Utopia is the sister game to Dystopia, its complement and its inverse. Where Dystopia’s decor is urban decay, Utopia is all sleekly gleaming computer panels; where Dystopia’s puzzles tend more to the physical, Utopia’s use touch-panels and screens and electronics.
Your mission is to pass the tests that will allow you entrance to the elite enclosed community of Utopia – though your motives for doing so may depend on whether you’ve just emerged from Dystopia or not. The over-arching plot advances throughout both games, but more so in Utopia; that said, there were aspects of the story I didn’t follow until they were explained in the post-game debrief.
I suspect it will divide opinions more than Dystopia: it’s more overtly out of the normal, and according to your tastes you might find it thrillingly high tech, or just a little too computer-moderated. You can’t look at a panel of electronics and work out the underlying mechanism by inspecting it, so high tech games like this one tend to involve a higher degree of in-game instructions, with question prompts or lists of tasks for you to follow. That’s true of Utopia, and is the main reason why I’d pick Dystopia as my narrow favourite of the two, but even so the game hits a good balance where it neither leaves players floundering nor spoon-feeds them every step.
It has an unusual, very non-linear conclusion which I suspect will be a bit too screen-based for some players. Very high tech games can run the risk of losing the advantage that an escape room holds over a computer game. At the same time, its content is original and distinctive, and it nails the sci-fi setting.

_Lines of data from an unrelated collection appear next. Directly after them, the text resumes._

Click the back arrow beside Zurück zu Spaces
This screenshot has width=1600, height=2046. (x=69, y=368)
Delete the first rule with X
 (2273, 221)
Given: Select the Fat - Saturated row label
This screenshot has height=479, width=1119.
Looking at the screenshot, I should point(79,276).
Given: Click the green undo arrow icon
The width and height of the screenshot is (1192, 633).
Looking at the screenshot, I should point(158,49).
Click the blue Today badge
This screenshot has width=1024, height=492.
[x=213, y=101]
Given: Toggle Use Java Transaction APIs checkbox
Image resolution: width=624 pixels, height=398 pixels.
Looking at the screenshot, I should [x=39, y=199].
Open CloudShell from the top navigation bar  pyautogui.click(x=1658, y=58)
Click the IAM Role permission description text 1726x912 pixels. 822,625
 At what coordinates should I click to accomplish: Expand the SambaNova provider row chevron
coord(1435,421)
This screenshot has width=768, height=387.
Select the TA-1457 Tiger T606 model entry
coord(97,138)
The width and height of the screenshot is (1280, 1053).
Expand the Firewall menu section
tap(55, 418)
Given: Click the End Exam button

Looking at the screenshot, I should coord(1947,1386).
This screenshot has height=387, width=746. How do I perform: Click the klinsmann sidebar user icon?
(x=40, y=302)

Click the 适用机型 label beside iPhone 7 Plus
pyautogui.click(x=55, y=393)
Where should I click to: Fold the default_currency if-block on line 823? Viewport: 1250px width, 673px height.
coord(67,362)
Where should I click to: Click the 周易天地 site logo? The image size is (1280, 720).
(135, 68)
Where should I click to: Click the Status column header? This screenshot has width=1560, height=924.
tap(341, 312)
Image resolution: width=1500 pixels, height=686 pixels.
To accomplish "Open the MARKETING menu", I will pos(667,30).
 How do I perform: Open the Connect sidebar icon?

We played Utopia second, and I think the story works better that way round, but either order ought to work. Either order is certainly better than playing just one of the two. I had a dilemma when rating them, since I’m posting reviews for each of the two games separately, but I expect and encourage anyone reading this to play them as two halves of a single extended game. Each is stronger that way than it would be as a stand-alone game; the contrast in styles and the way each adds to the other’s narrative makes them stronger games than they would be in isolation. I’ve rated them on that basis, as a combined two-hour game, and that’s the best way to book them. 4.5 / 5
Disclaimer: We played this game on a complementary basis. This does not influence the review or rating.